The Samsung curved screen however is going to become the standard eventually. I was a skeptic until I saw one. Now after having it for a few months there's no doubt, it's no gimmick. I bought it just for my room and video games but it turns out to be a great TV. The 3D is cool too. I just got Guardians of the Galaxy in 3D. It's the only way to watch action stuff. Flat screens (or semi-flat) aren't going anywhere.
5 / 5 (1) Jan 10, 2015
In action, it looks like a magical crystal ball, something Saruman might use, or those in similar professions.
3 / 5 (2) Jan 10, 2015
Looks very retro to me, I would have to agree with Moebius. I would be very surprised if this caught on for home entertainment. From the video I watched posted by EarthlinX, I can see where it would be useful for medical and special presentation. The first spherical video I ever saw was at the Disney Millenium fireworks display in Epcot they had a globe with video on it. This is how I would expect it to be used for entertainment purposes.
not rated yet Jan 11, 2015
In action, it looks like a magical crystal ball, something Saruman might use, or those in similar professions.

The orb used by the Wicked Witch of the West, from The Wizard of Oz, back in 1939.

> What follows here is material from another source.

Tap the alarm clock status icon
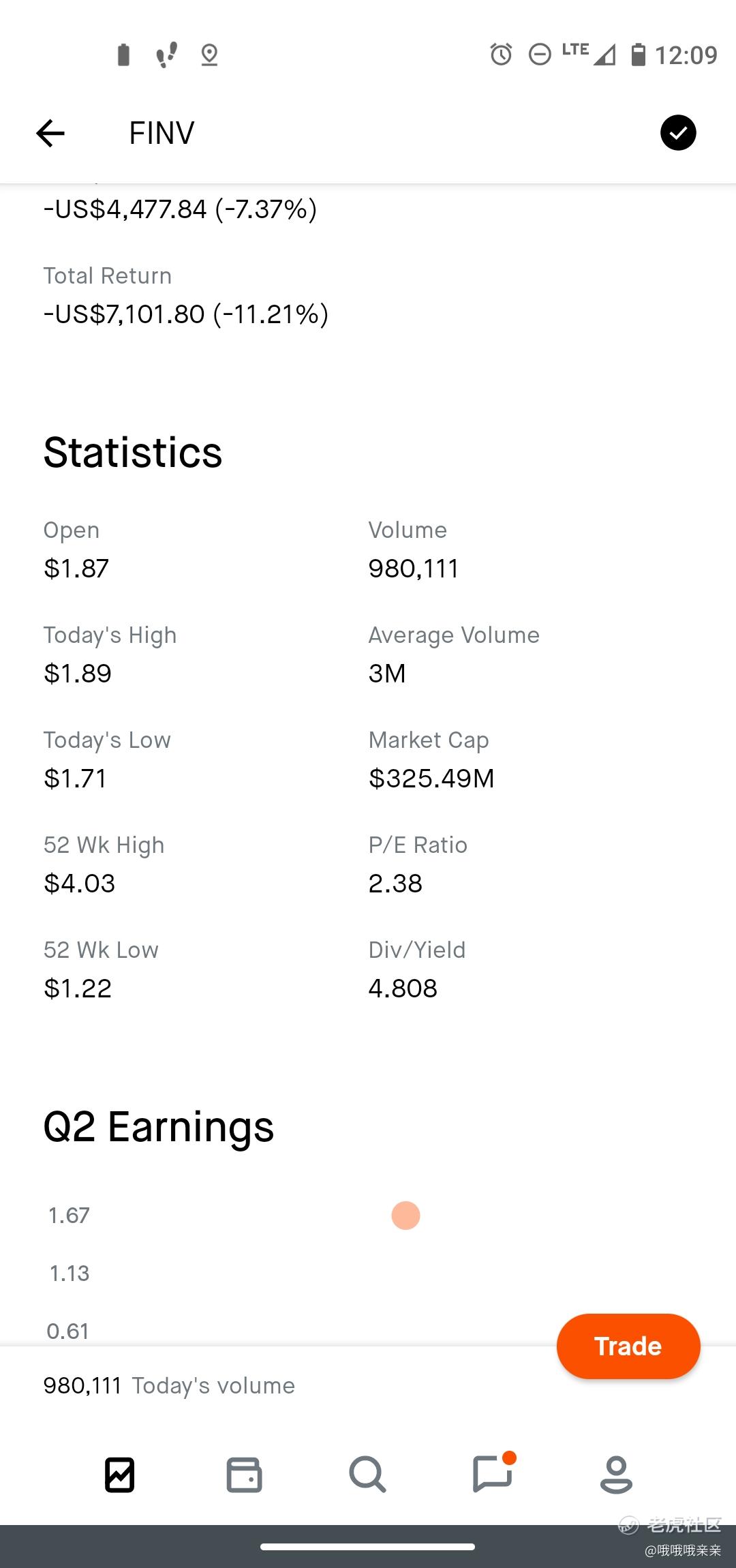 coord(501,55)
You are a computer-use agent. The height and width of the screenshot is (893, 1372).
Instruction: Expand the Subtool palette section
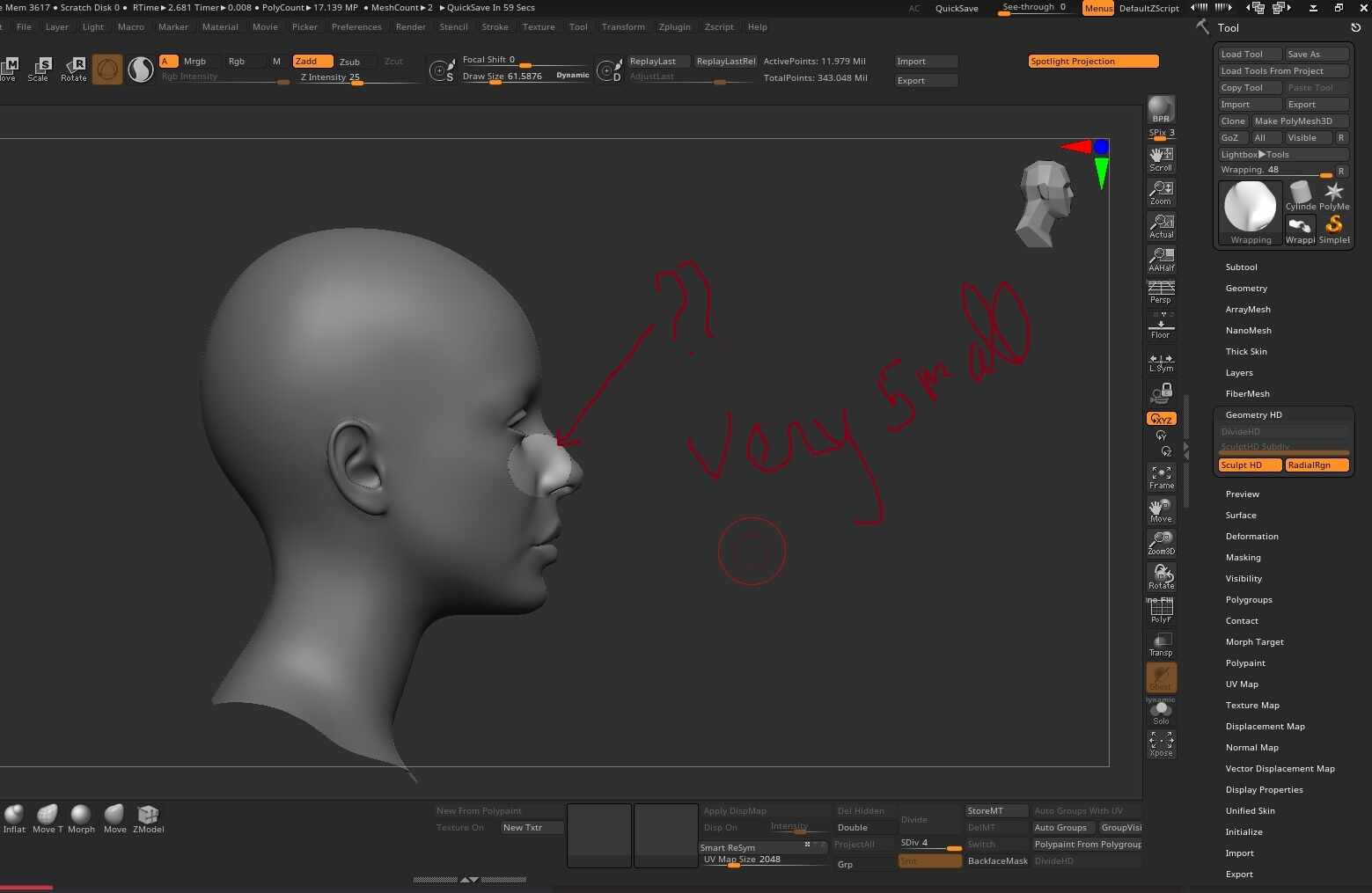[1241, 267]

I've got to wonder: What's the point? To get people to use their TVs more? Most people already use them a fair amount. For uptake, this will have to enact some sort of fundamental change in the entire industry. Even then, it will always be of dubious utility playing back all the existing programming.

If they hope for success, they'd best start with products so inexpensive consumers won't see great risk associated with buying the product. Somehow, I doubt that's what will be done.